Winter describes Lynn as reserved. "Dave generally avoids physical contact. He does not hug people," Winter says. But when an Humor Resources staff member volunteered Lynn to jump onto the "Create a Story" stage, he accepted his role in the limelight. In fact, Lynn blossomed. "As everyone was watching, he hugged the largest guy there," Winter says. "The entire team was dying. And Dave made a point of talking about it later."
Initiating Ideas
Once an actor has accepted her role on stage, she needs to initiate her own ideas. "She needs to contribute to the end result as much as anybody else," says Keefe, who believes businesspeople must follow similar principles when accepting a task and meeting the needs of a group. Another SCC workshop exercise highlights these collaborative skills. One person strikes a pose. This pose is an "offer" that the person's partner must accept and answer with another pose or interaction. Totally nonverbal in nature, this exercise forces participants to act after listening -- to respond to body language in the same way that one would scrutinize and reply to words.

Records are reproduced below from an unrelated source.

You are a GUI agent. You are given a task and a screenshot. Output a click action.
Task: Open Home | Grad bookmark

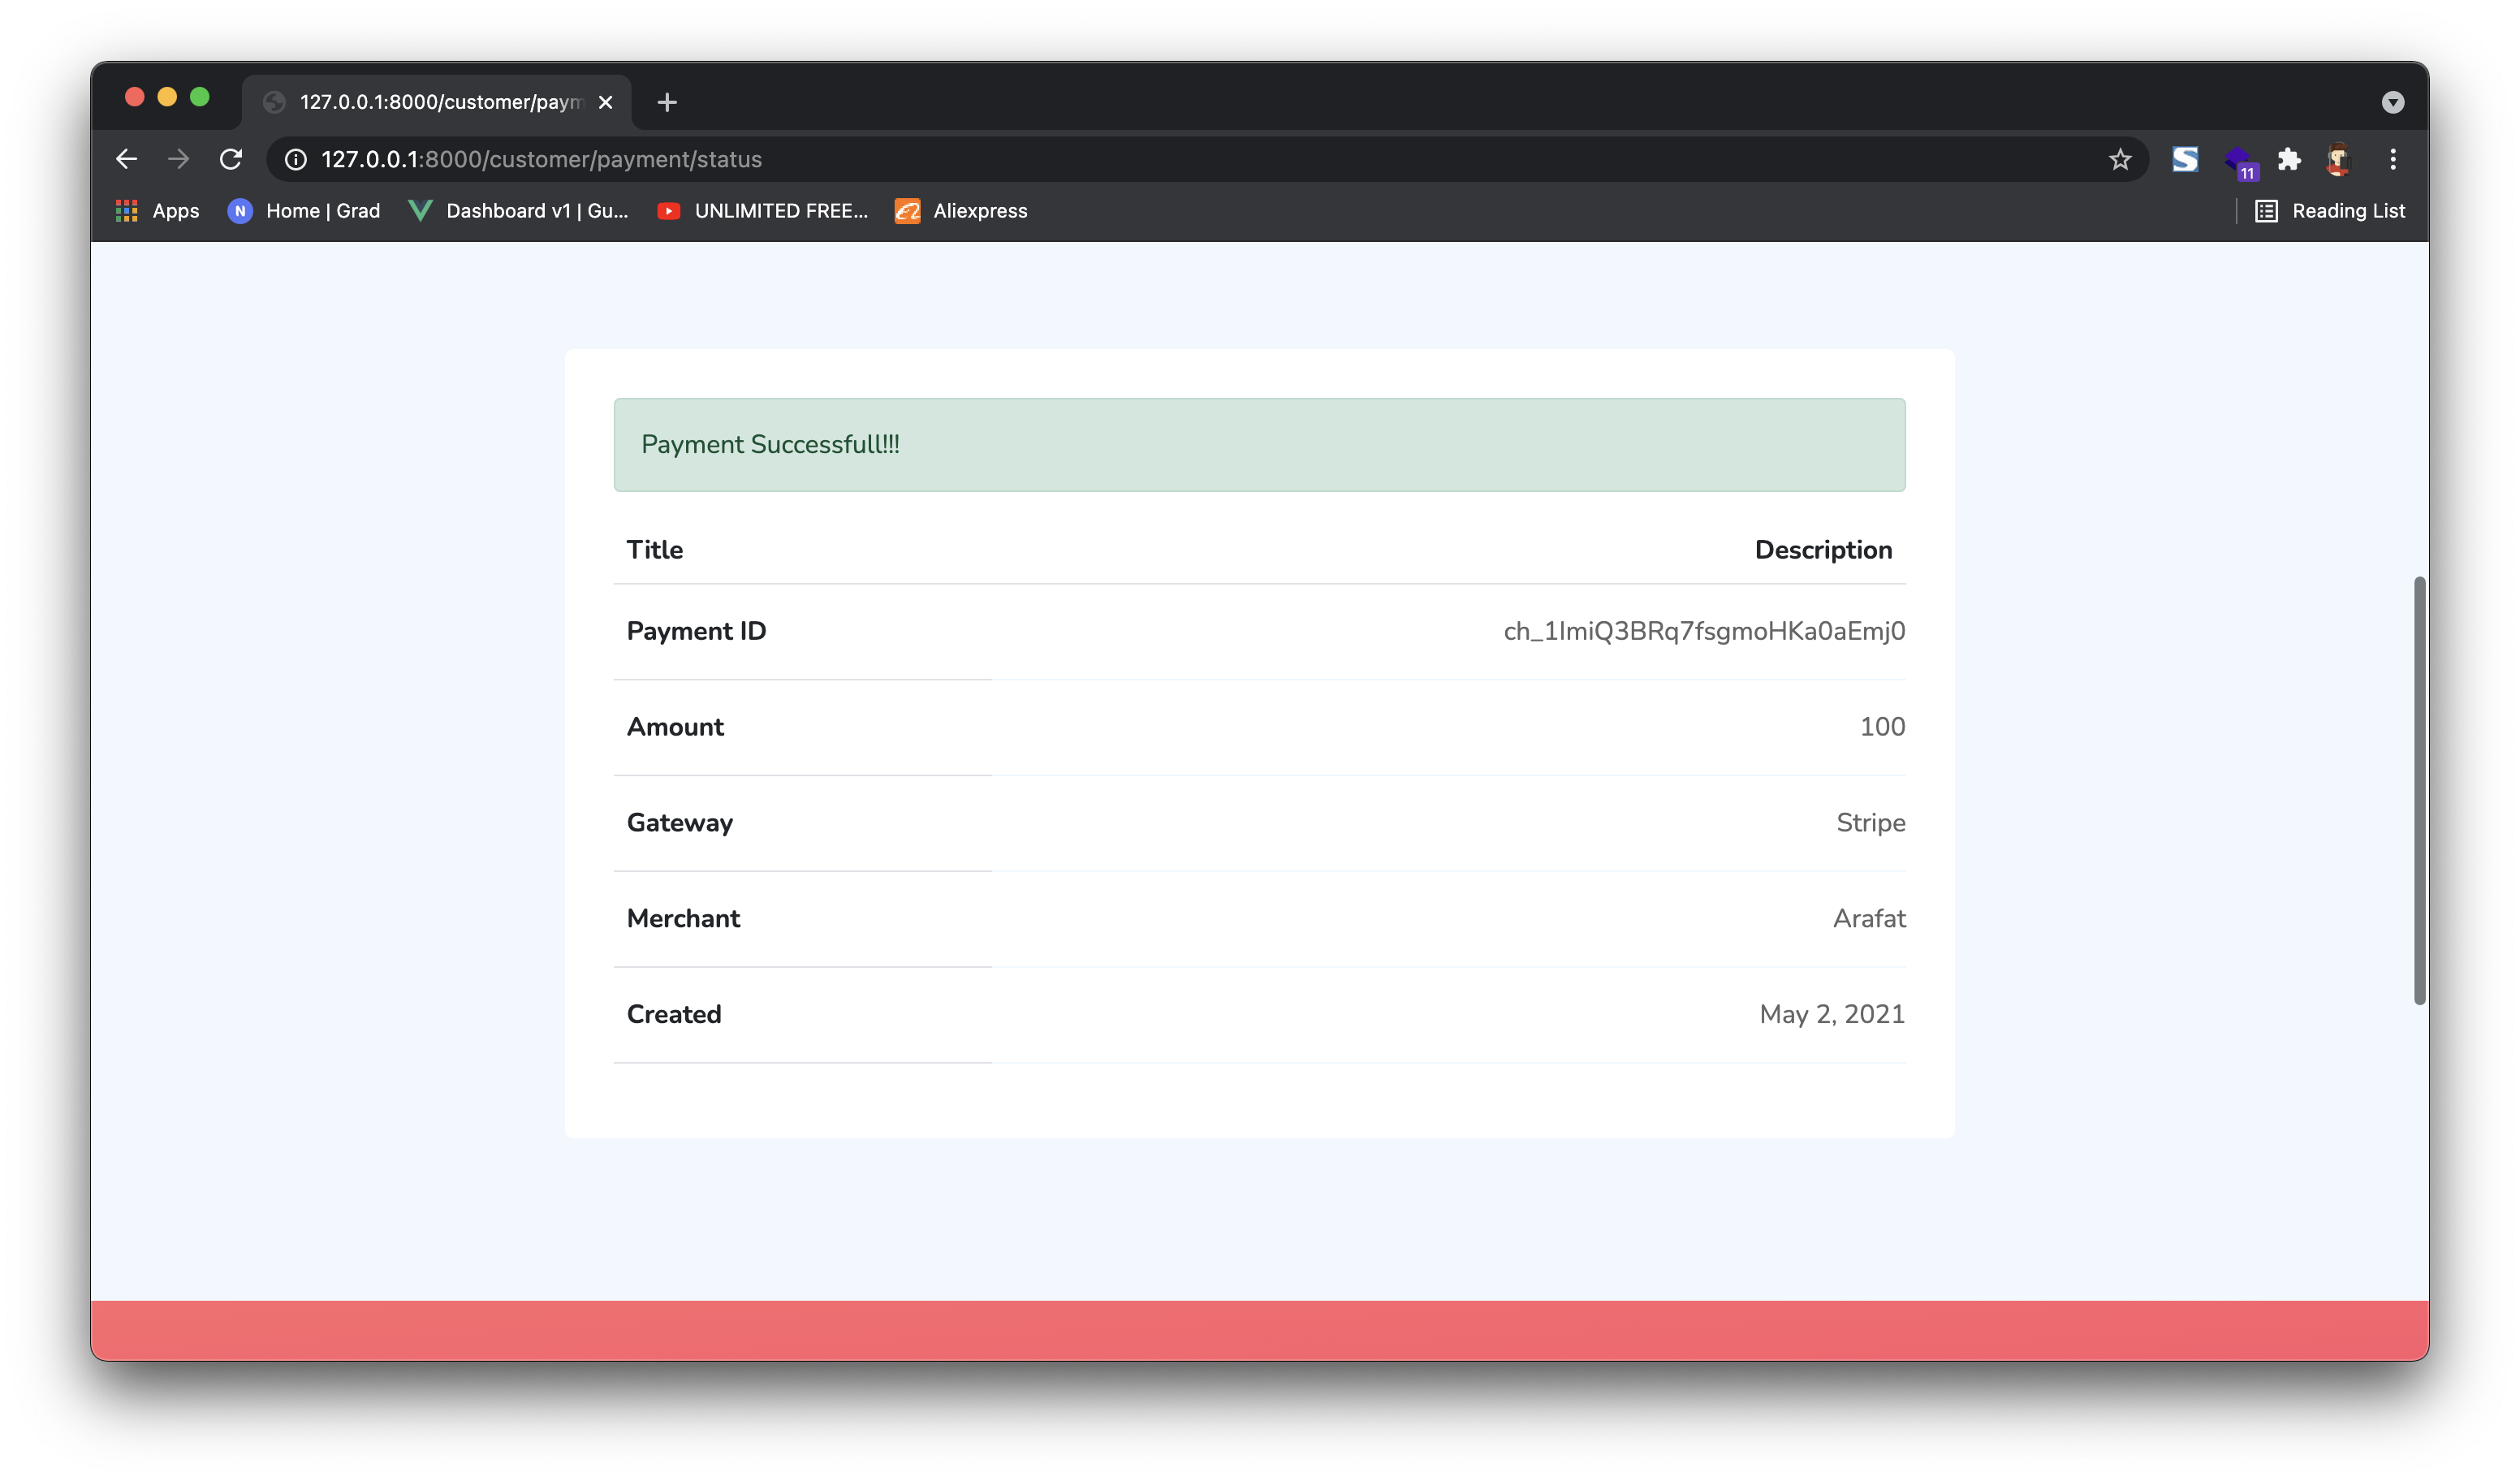click(304, 211)
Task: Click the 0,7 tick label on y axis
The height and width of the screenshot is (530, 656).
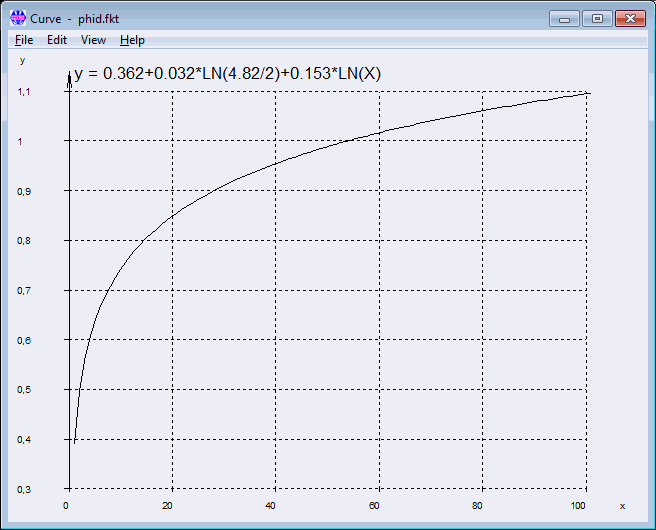Action: (25, 291)
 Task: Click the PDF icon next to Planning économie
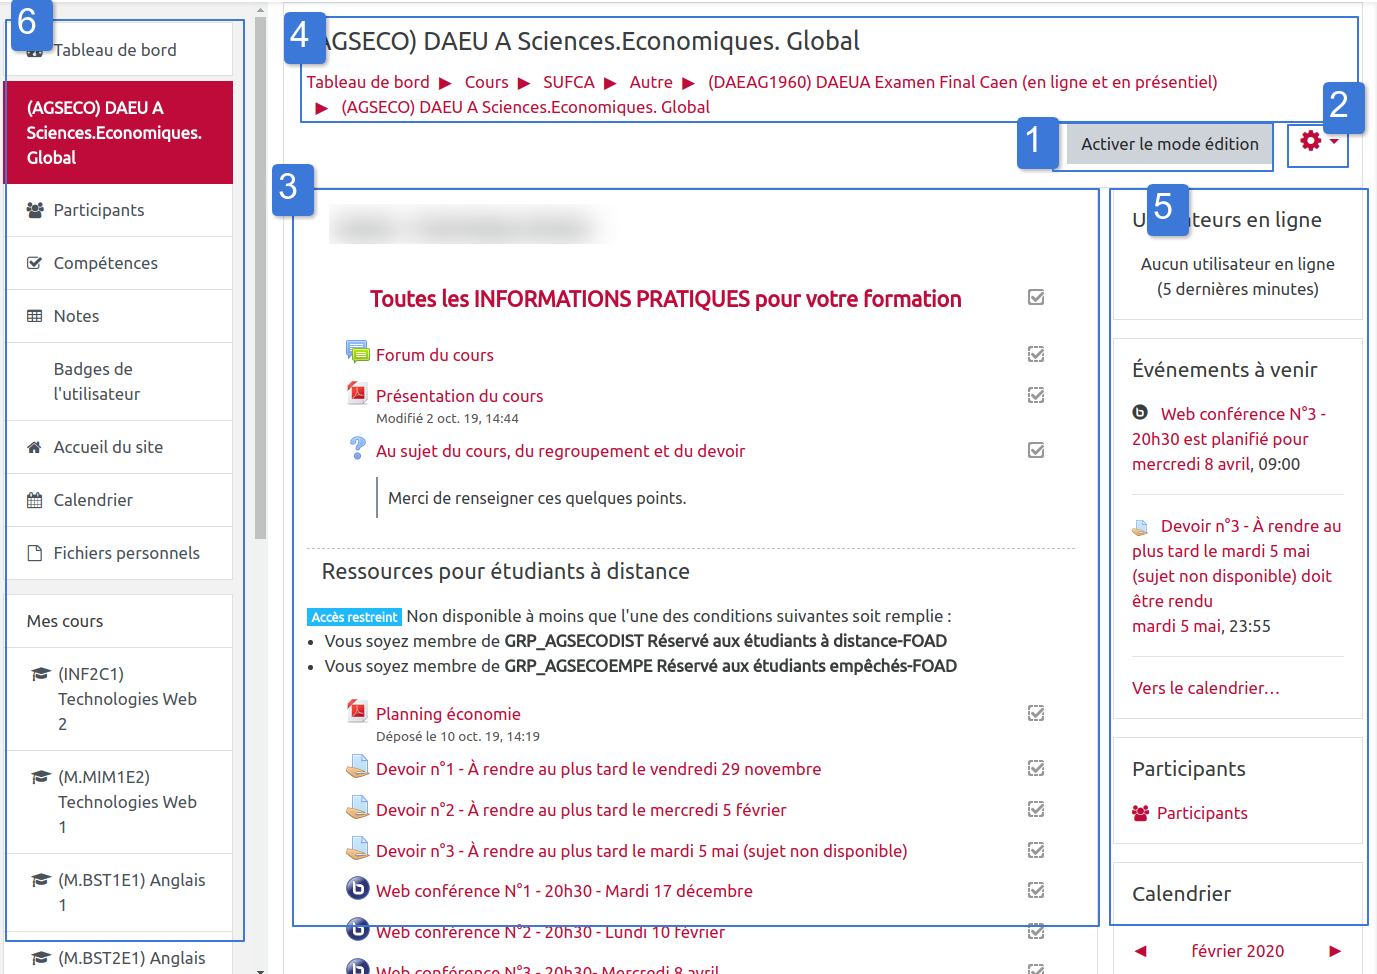(357, 711)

Keefe says companies need to "shake up the snow globe" to escape linear patterns and refresh forgotten elements of a business. Taking a new look at an old thing can prove more fruitful than creating brand-new products, he says. And humor helps. Humor Resources shook up 200-year-old Kraft in one specific brainstorming seminar. Four Humor Resources facilitators played typical shoppers in a wholesale club, hamming it up along the way. After scrutinizing the act, the 100 Kraft workers teamed up and generated a whopping 150 promotional and product ideas. "I think we achieved a lot more than we would have if we had not used Joe Keefe to facilitate," Winter says.
Contributing
It's also important to contribute to people's ideas rather than to detract from them -- or, even worse, dismiss them as booorrrriiinnng. Creativity is about emotion. It's not about logic. A great actor can draw context out of the person next to her by consciously reacting to the pair's mutual energy. On stage this is called "the moment." The audience, along with the cast, becomes incredibly aware of the powerful bond between the two people on stage.
In a business, "the moment" might manifest itself in seamless solution-finding, better brainstorming, and more effective teamwork. But this is an advanced lesson. Improvisation is not something that someone can pick up in one shot or in one event. It is a learning process and a very powerful tool that bears much fruit. So far, the only group that's had a problem with improvisation was a bunch of isolated Illinois librarians who had always worked alone. Most of our clients are out in the world, interacting with people a lot. But every now and then we'll get a group that's tucked away within an organization that might be a little bit harder to bring out to work as a team. But we still do.
In the end, Keefe says, good humor means good business. People who have a good sense of humor typically communicate and manage new projects better. Personal humor and self-awareness infuse all facets of an enterprise -- including the all-important customer experience. "When you approach a customer-service person at the airport, you can sense immediately whether he has a sense of humor," Keefe says. "It's in the way that he looks at you, in the way that he talks to you, and in the way that he greets you. Humor contributes positively to every interaction."